We are given a chain of matrices:

$A_0$ of dimensions

$d_0 \times d_1$ ,

$A_1$ of dimensions

$d_1 \times d_2$ , ...,

$A_{n-1}$ of dimensions

$d_{n-1} \times d_n$ . We can compute the product of two matrices of dimensions

$a \times b$ and

$b \times c$ using the brute algorithm, using

$abc$ number multiplications. Since matrix multiplication is commutative, we can multiply them in any order we want -- what ordering should we use to minimize the number of number multiplications?

Let

$t(i,j)$ be the number of number multiplications necessary to obtain

$A_i \ldots A_{j-1}$ . Suppose the last multiplication will multiply

$A_i \ldots A_{k-1}$ by

$A_k \ldots A_{j-1}$ ; the smallest number of number multiplications possible by using this method is

$t(i,k) + t(k,j) + d_i d_k d_j$ . Again, we could compute

$t(i,j)$ recursively (in exponential time), or use DP to avoid recomputing the same values of

$t(i,j)$ again and again. This time it is a bit more challenging to write a program which computes the values of

$t(i,j)$ in the correct order (i.e., without using a value which we have not yet computed) -- we can do this e.g. like this:

t = np.zeros(n+1, n+1)

for j in range(n+1):
  for i in range(j-1, -1, -1):
    if j=i+1:
      t[i][j] = 0
    else:
      t[i][j] = min([t[i][k]+t[k][j]+d[i]*d[j]*d[k] for k in range(i+1, j)])

This works in time

$O(n^3)$ and memory

$O(n^2)$ . (This time it is not possible to reduce the memory complexity in any easy way, since usually all the computed values will still be necessary later.) See this visualization (C++ source is also included).

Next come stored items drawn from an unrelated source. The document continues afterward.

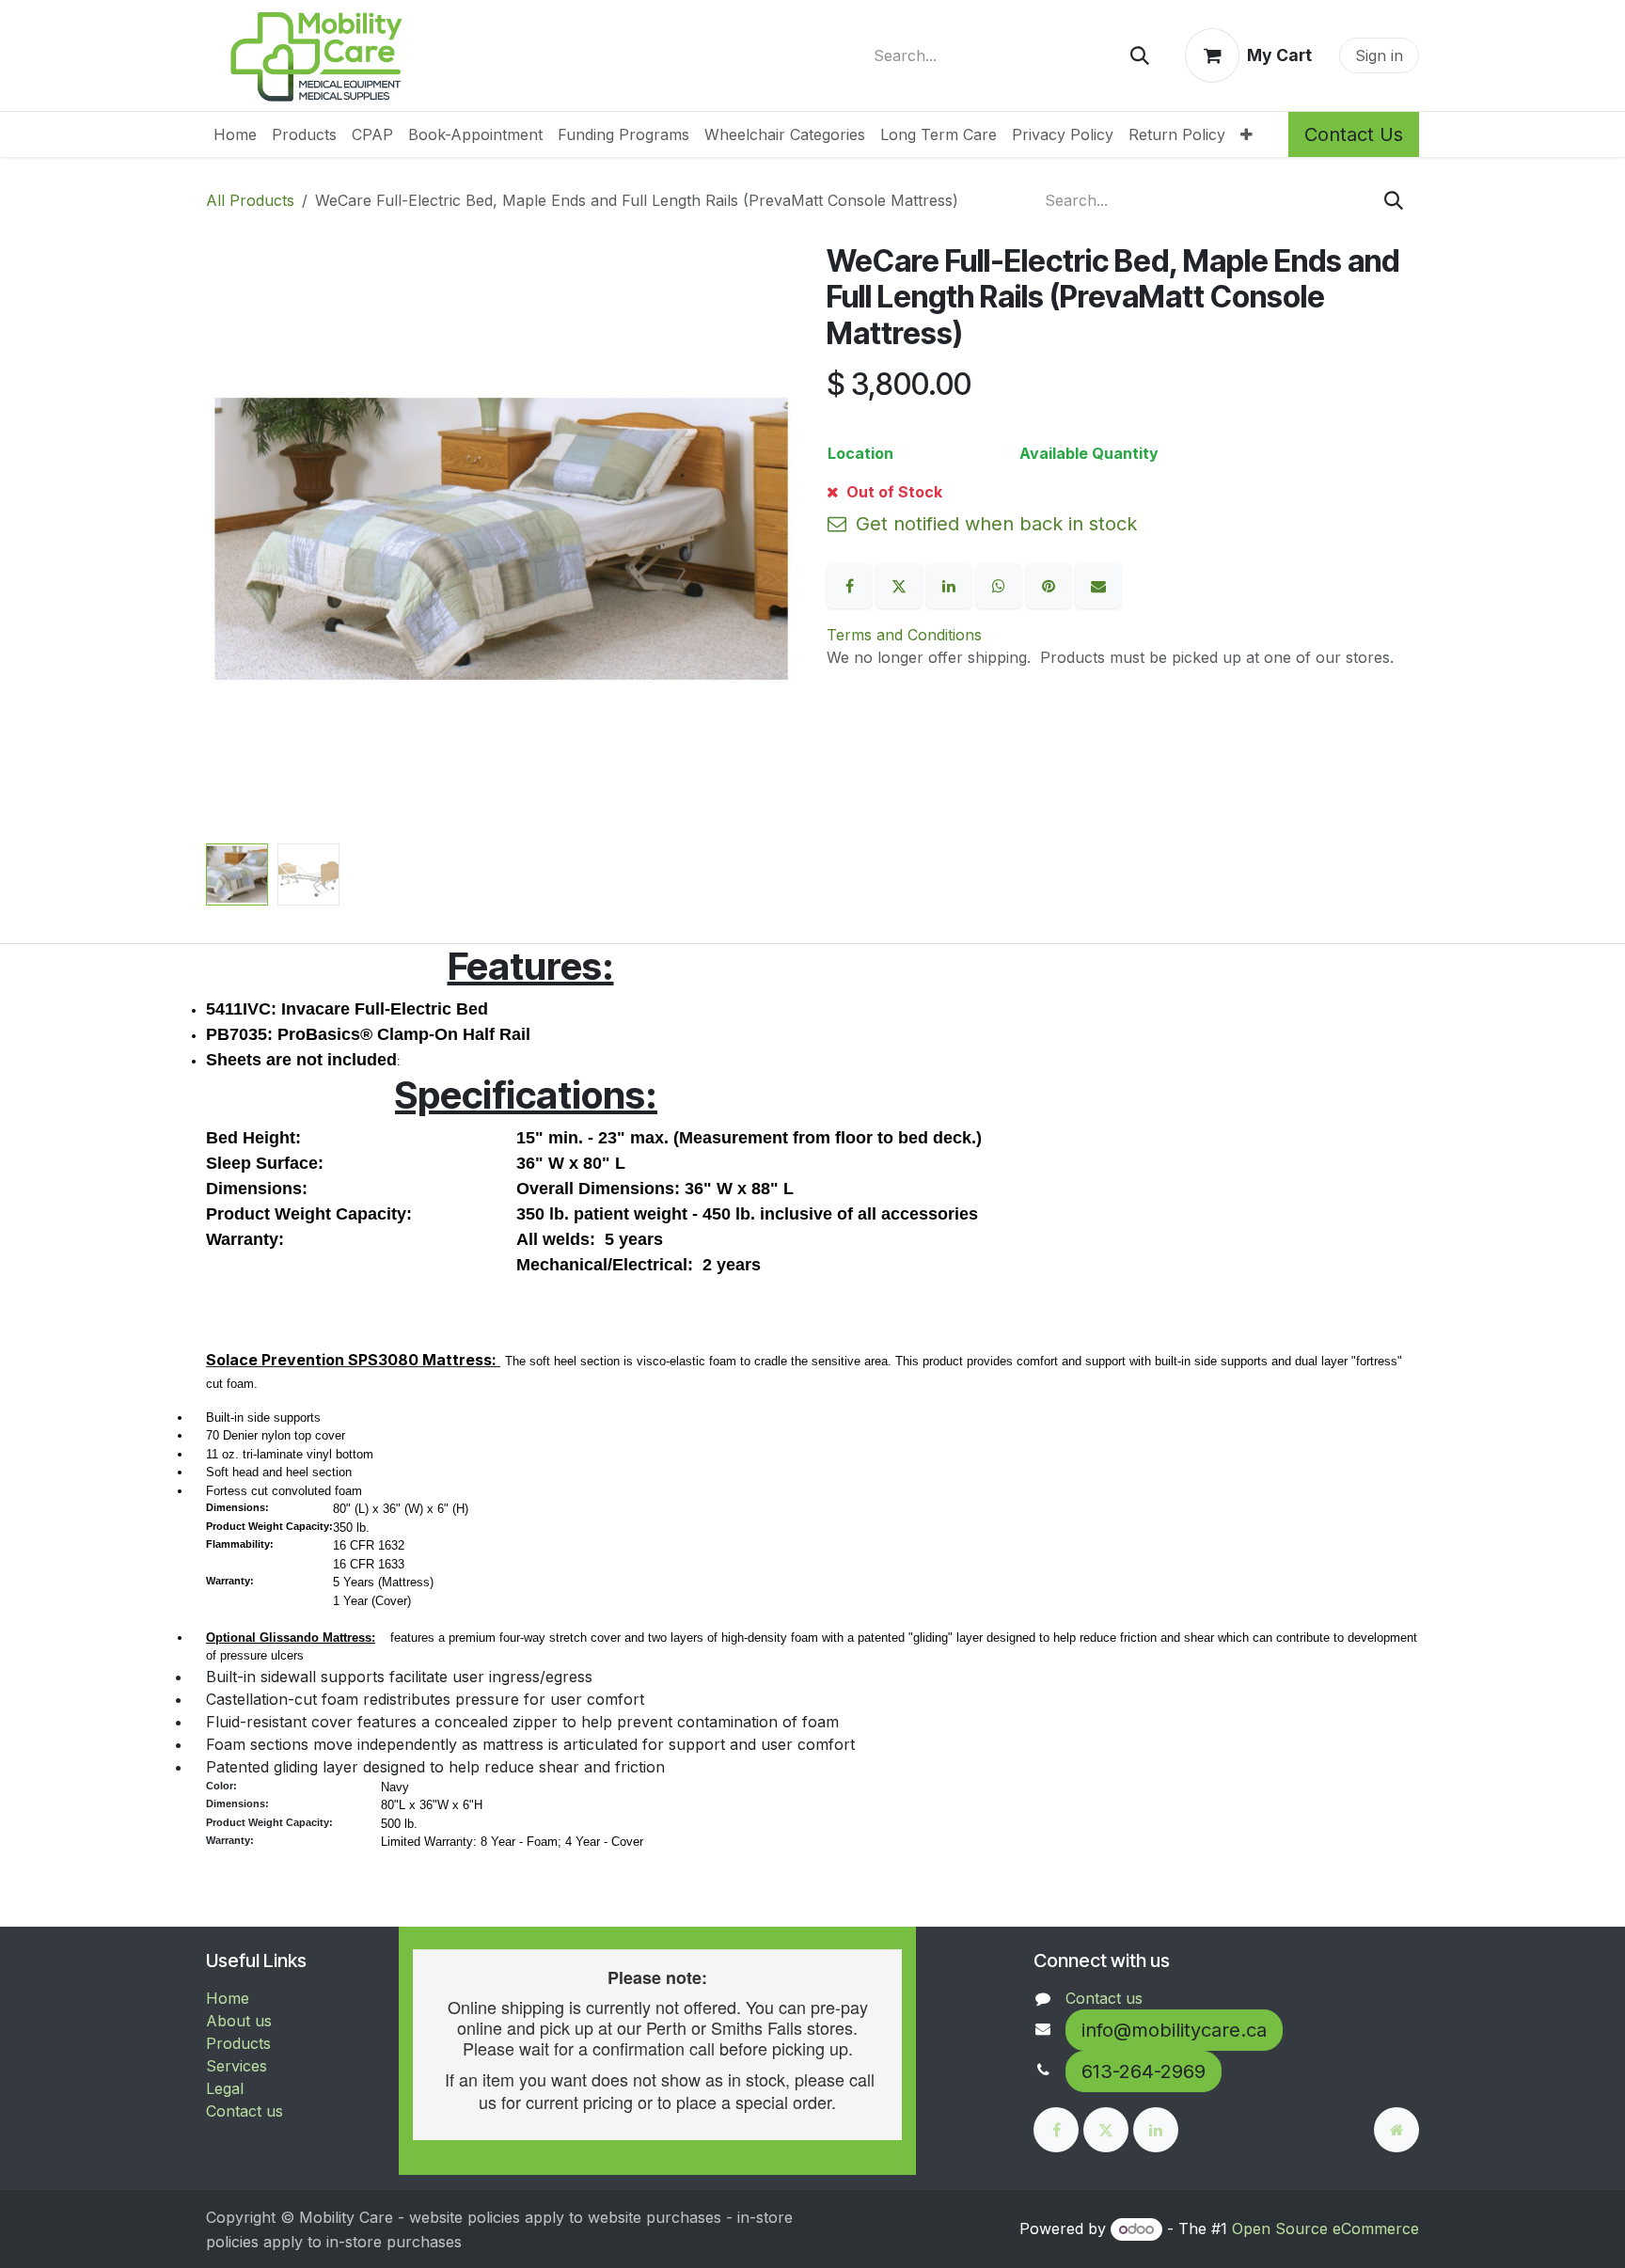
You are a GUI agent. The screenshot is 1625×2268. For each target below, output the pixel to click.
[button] (235, 540)
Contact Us (1353, 134)
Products (238, 2043)
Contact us (244, 2111)
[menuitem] (235, 134)
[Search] (1139, 55)
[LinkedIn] (951, 584)
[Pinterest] (1051, 584)
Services (236, 2065)
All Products (250, 200)
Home (227, 1998)
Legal (225, 2088)
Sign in (1379, 55)
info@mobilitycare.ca (1174, 2030)
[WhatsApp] (1001, 584)
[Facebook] (851, 584)
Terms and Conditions (904, 634)
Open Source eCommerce (1325, 2228)
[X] (901, 584)
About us (239, 2020)
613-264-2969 (1143, 2071)
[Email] (1098, 584)
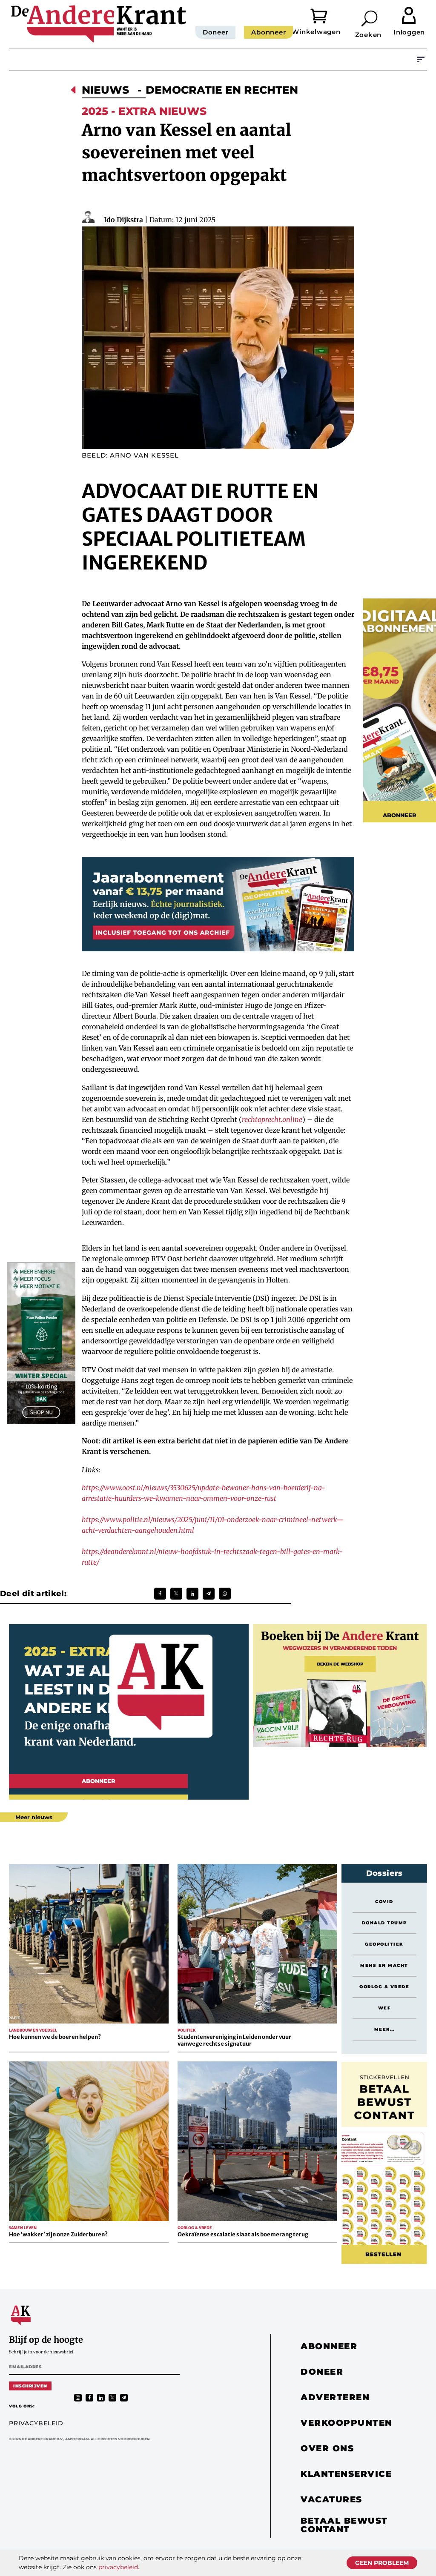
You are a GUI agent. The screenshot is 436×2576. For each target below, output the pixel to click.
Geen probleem (382, 2563)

Recursion with Memoization

DP is one possible approach of optimizing recursive computations. There is another approach -- we modify our backtracking solution in the following way:

once we compute our answer, we record it somewhere;
before we start computing, we check our notes to see if we have already computed the answer -- if yes, just use the computed value.

In Python, we can use a dictionary to record the answers:

memo = {}
def fib(n):
  global memo
  if n in memo:
    return memo[n]
  if n <= 2:
    answer = 1
  else:
    answer = fib(n-2) + fib(n-1)
  memo[n] = answer
  return answer

This approach is called Recursion with Memoization. The two approaches are largely interchangeable, but there are significant differences:

The idea of memoization might be easier to grasp by some people / for some problems.
In some problems it is not clear how to list, sequence, and index all the subproblems which could appear in our computation (without missing any necessary ones, and without solving too many subproblems which are not actually necessary). Recursion with memoization avoids this issue completely.
Filling arrays is easier for the computer than doing recursion and filling dictionaries. For this reason, DP tends to be faster and more memory efficient than memoization. On top of this, memoization also tends to have worse usage of memory because of the recursion stack.
In some settings, the depth of recursive calls is limited. For example, Python by default does not allow us to have recursion depth of more than 1000 (to prevent buggy recursive programs from using all the system memory), and thus it will fail if we try to compute, say, $F_{3000}$ . (In Python this problem can be circumvented with sys.setrecursionlimit(1500).)
We used a dictionary in our solution. In simple cases such as Fibonacci we could use an array as well -- the reason why we have used a dictionary is that a simple array might not be sufficient in general. Although Python makes it easy to use dictionaries, they are actually rather complex data structures -- this will be covered in the next lectures.